What is expected> Run through the data and copy out every line that mentions the word "Given".

Data records>

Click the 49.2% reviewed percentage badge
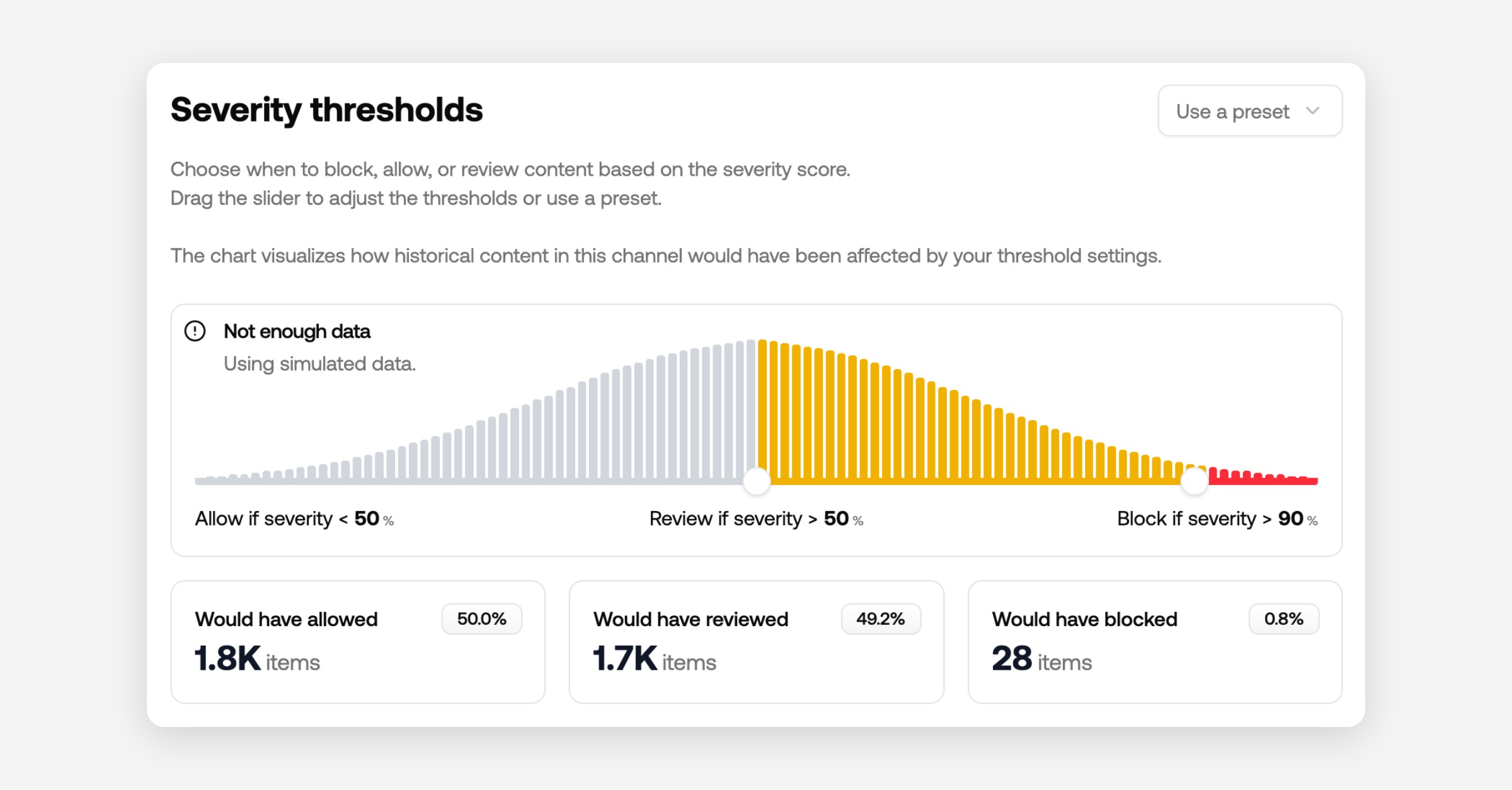This screenshot has height=790, width=1512. point(880,619)
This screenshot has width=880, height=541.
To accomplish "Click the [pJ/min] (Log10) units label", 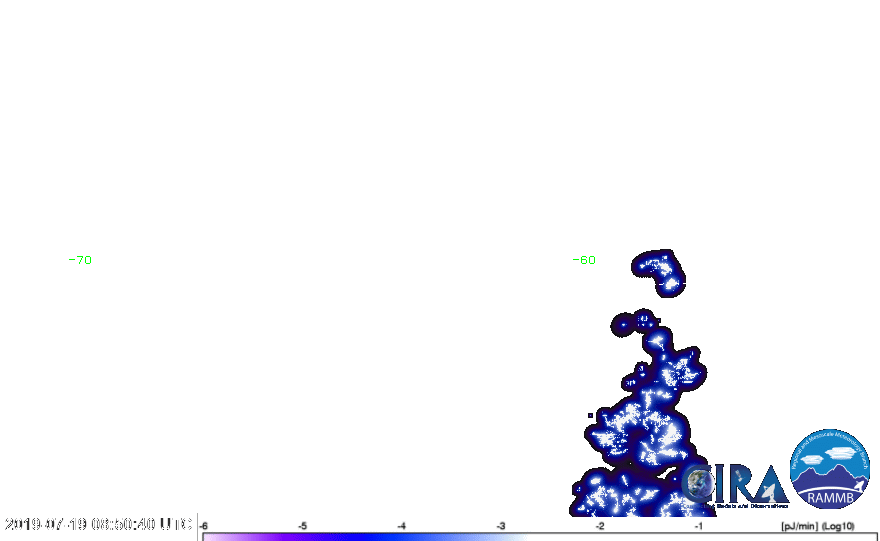I will point(815,525).

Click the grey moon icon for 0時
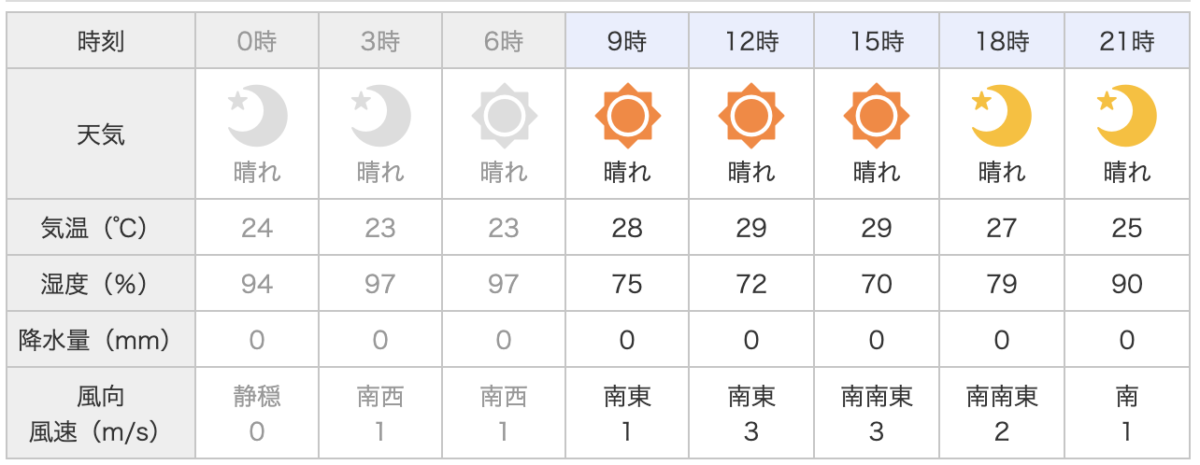[257, 116]
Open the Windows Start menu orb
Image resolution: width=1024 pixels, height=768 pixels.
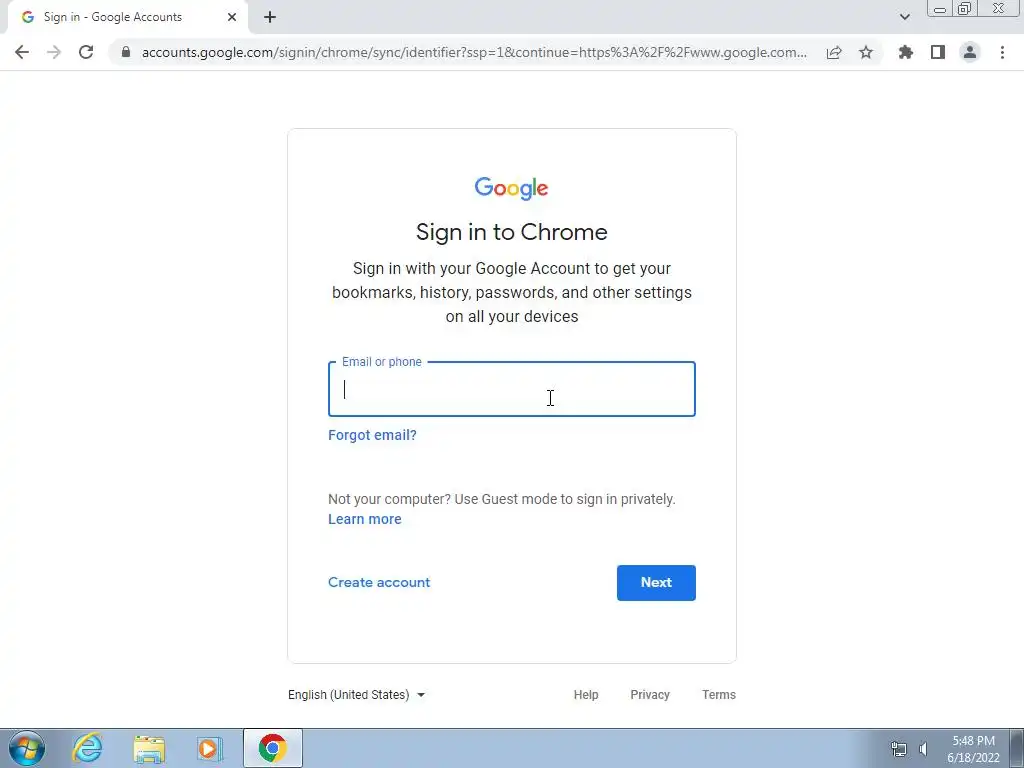pos(27,748)
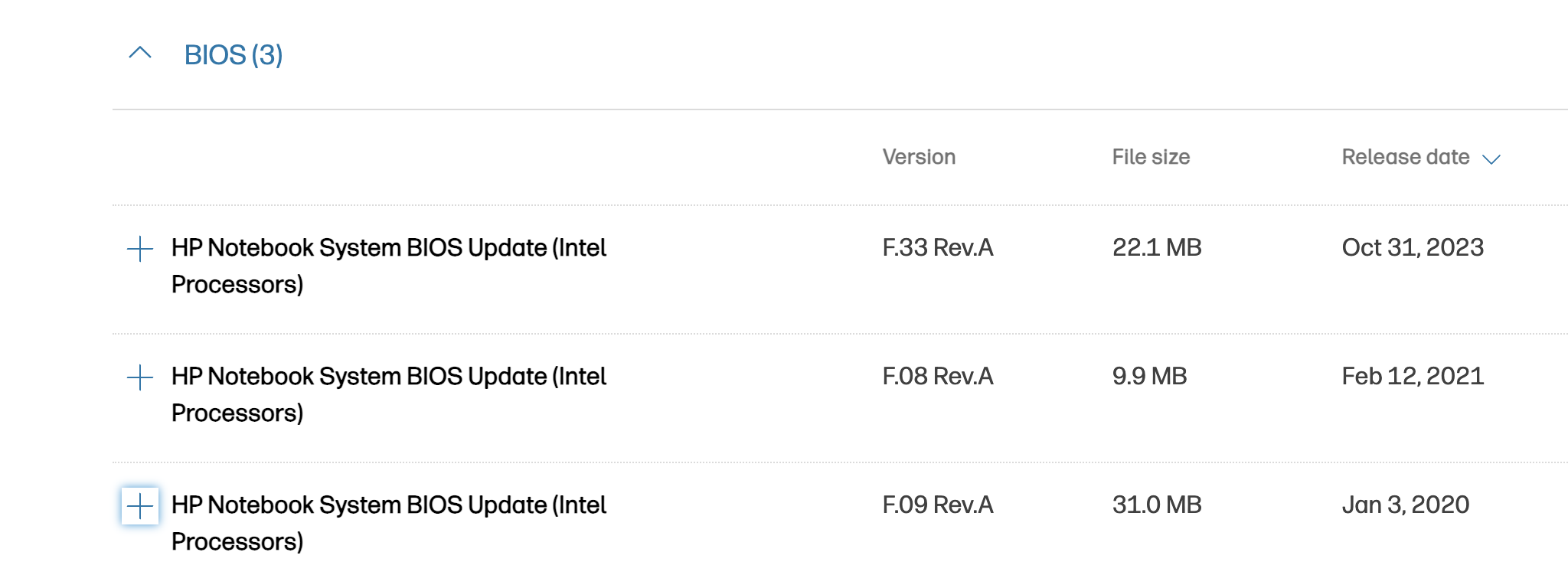Select the F.33 Rev.A version text

pos(938,247)
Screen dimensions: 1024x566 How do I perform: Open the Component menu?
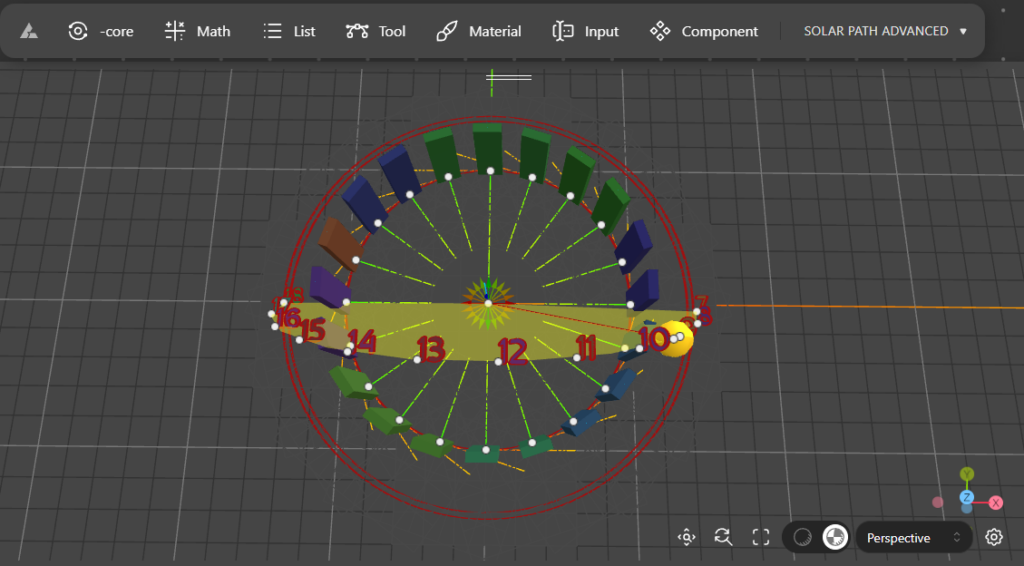pyautogui.click(x=704, y=31)
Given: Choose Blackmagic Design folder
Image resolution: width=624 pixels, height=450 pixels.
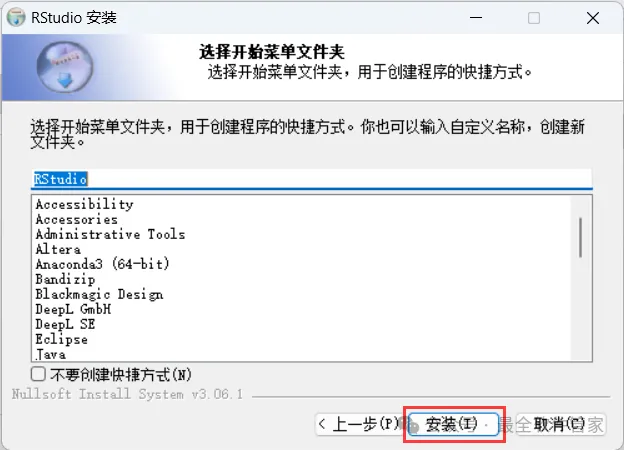Looking at the screenshot, I should 99,294.
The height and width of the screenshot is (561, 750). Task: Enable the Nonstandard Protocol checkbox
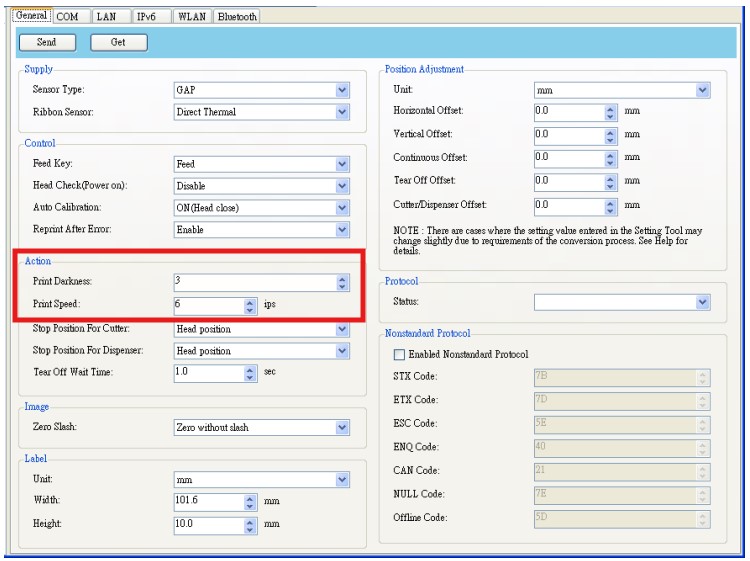click(401, 354)
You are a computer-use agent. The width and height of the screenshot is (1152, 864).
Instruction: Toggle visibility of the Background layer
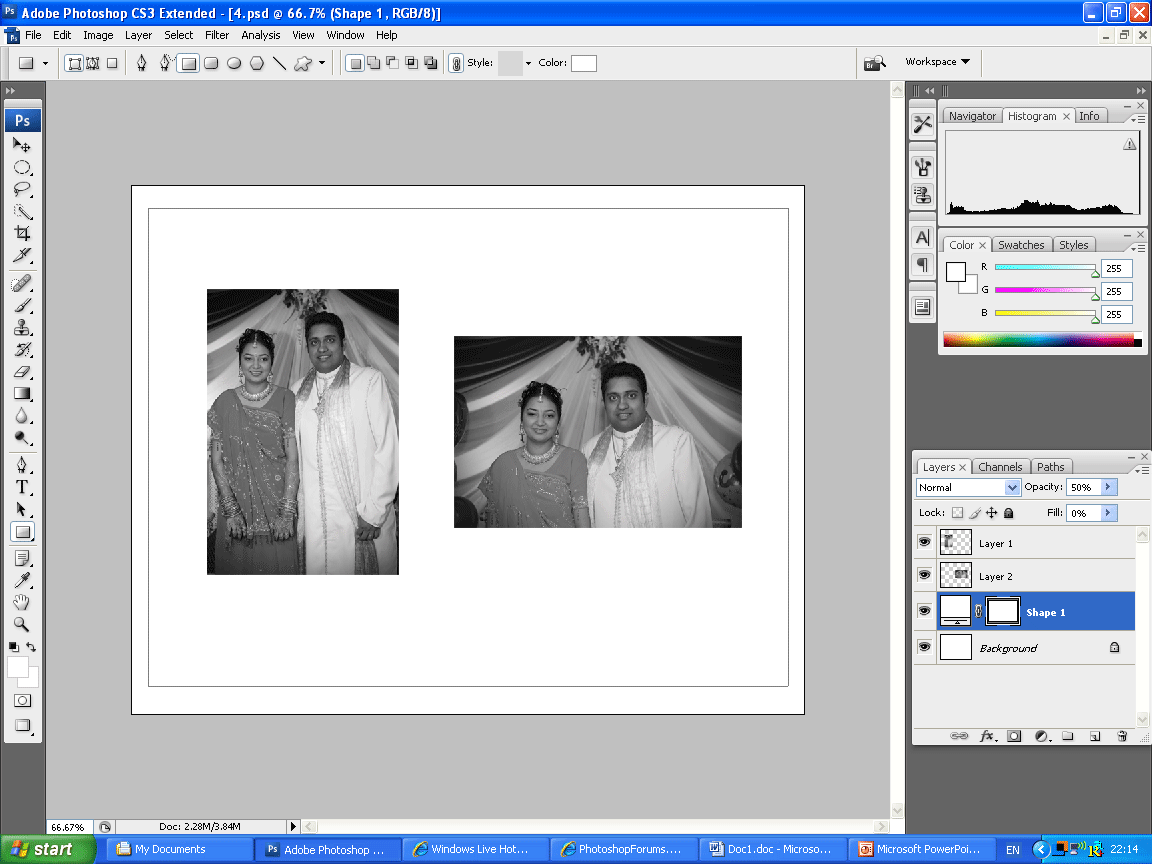924,647
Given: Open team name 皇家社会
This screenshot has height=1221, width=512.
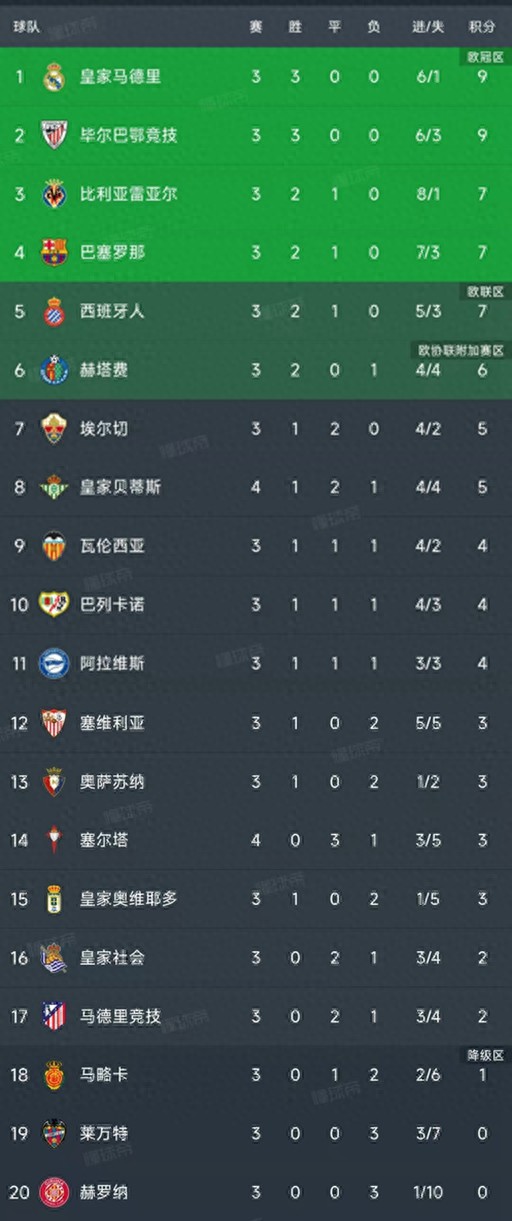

Answer to this exercise>
Given: Choose Blackmagic Design folder
Given: Open team name 皇家社会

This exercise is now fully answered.